電力需要は、2月1.4%増の後、3月は民生用の電灯、業務用電力が堅調に推移したものの、大口電力が生産活動の停滞状況を映じて前年実績を下回ったこと等により、全体としては前年並となった。

  • 電力需要(9社計、前年同期(月)比)は、2月1.4%増の後、3月は民生用が堅調であったが、大口電力が生産活動の停滞状況を映じて前年実績を下回ったこと等により、全体としては前年並となった。
    用途別にみると、家庭用電灯需要は、契約口数が安定した伸びとなっており、堅調に推移している。業務用電力は、契約電力がビル需要の回復や郊外型大型店の増加などにより安定した伸びとなっているのを反映して堅調な伸びとなっている。小口電力のうち、低圧電力は、気温が高めに推移したことや生産活動の停滞状況の影響もあり11月以降前年実績を下回っている。高圧電力Aは、生産活動の停滞状況を映じて低調に推移している。大口電力は、生産活動の停滞状況を映じて3か月連続して前年実績を下回った。
    地域別にみると、東海、北陸、近畿、中国が前年実績を下回っている。
  • 大口電力需要を自家発電を含め業種別にみると、鉄鋼は、粗鋼生産の減産などから5か月連続して前年実績を下回っている。化学は、主要樹脂の生産の伸び悩み等により、3月は前年実績を下回っている。パルプ・紙は、一部生産調整の動きもあり、伸び率が鈍化している。電気機械は、半導体や電子通信機器の生産が堅調に推移しているのを映じて安定した伸び率となっている。輸送用機械は、自動車の国内販売の不振などによる生産減により3か月連続して前年実績を下回っている。非鉄は、半導体関連需要の生産は堅調であるが、アルミニューム圧延品の生産の伸び悩み等により、伸び率が鈍化している。セメントは、公共工事向けの需要減少などから前年実績を大きく下回っている。
    地域別にみると、非鉄やパルプ・紙で生産設備の増設があった東北を除き、3月はその他全ての地域で前年実績を下回っており、特に近畿は5か月連続して前年実績を下回っている。

13.広告

広告の売上高は、2月2.9%増の後、3月は5.9%減となり、46か月振りに前年比減となったが、基調としては底固く推移している。広告量でみると、情報・通信は高い伸びが続いているが、自動車・関連品で弱い動きとなっている。
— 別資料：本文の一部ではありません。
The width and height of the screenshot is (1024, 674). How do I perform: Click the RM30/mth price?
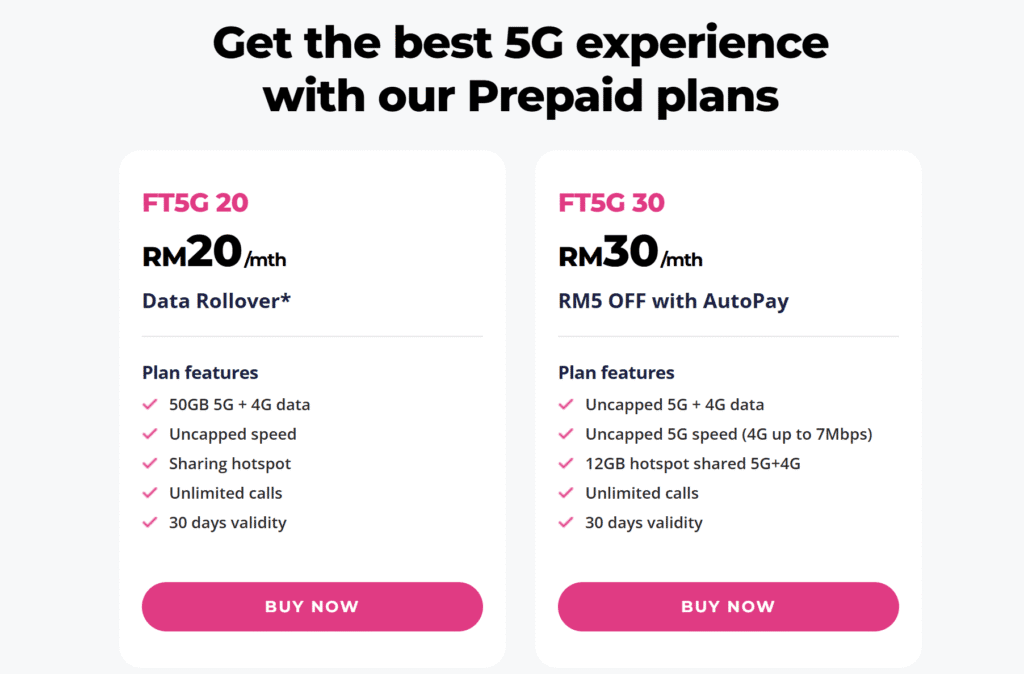pos(630,254)
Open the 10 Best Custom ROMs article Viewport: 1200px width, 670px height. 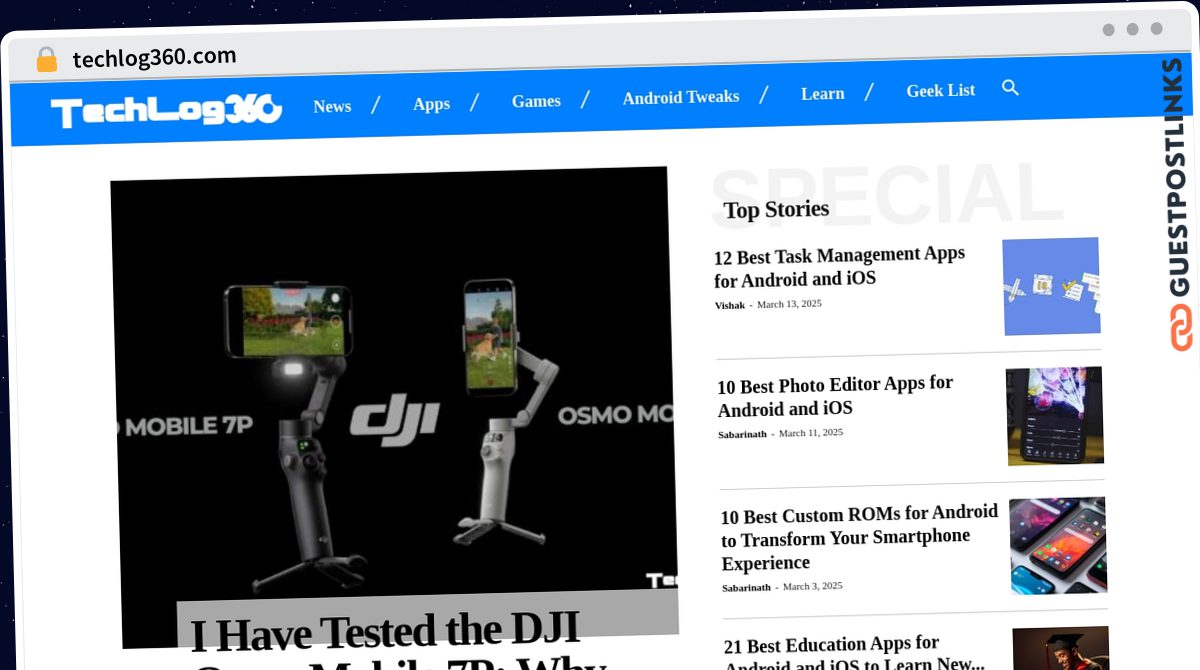858,538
  • 主要10社の売上高(前年同月比)をみると、2月2.9%増の後、3月は前年が高水準であったこともあり5.9%減(8社ベース)となり、46か月振りに前年比減となったが、基調としては底固く推移している。
    媒体別では、ウエイトの大きいテレビは、機動的に運用できるスポットで完売状況が続いているが、やや伸び悩みの傾向にある。雑誌は、女性誌や地域情報誌で堅調な伸びが続いている。新聞は、このところ弱い動きとなっている。4媒体以外は、屋外広告などの不振により3月は減少した。
  • 広告量(前年同月比)の動向をみると、テレビ番組は概ね前年割れが続いており、テレビスポットもやや弱い動きとなっている。新聞は、カラー広告が底固い動きを続けているが、案内広告は弱い動きを続けている。
    出稿業種別にみると、情報・通信は、パソコン関連や電話、衛星放送が好調で、テレビ、新聞で高い伸びが続いている。飲料・嗜好品は、ウイスキー、ビール、健康飲料などが好調で、テレビスポット、新聞で高い伸びとなっている。一方、自動車・関連品は、テレビ番組で高い伸びとなっているものの、テレビスポット、新聞で弱い動きが続いている。不動産・住宅設備は新聞、テレビで弱い動きが続いている。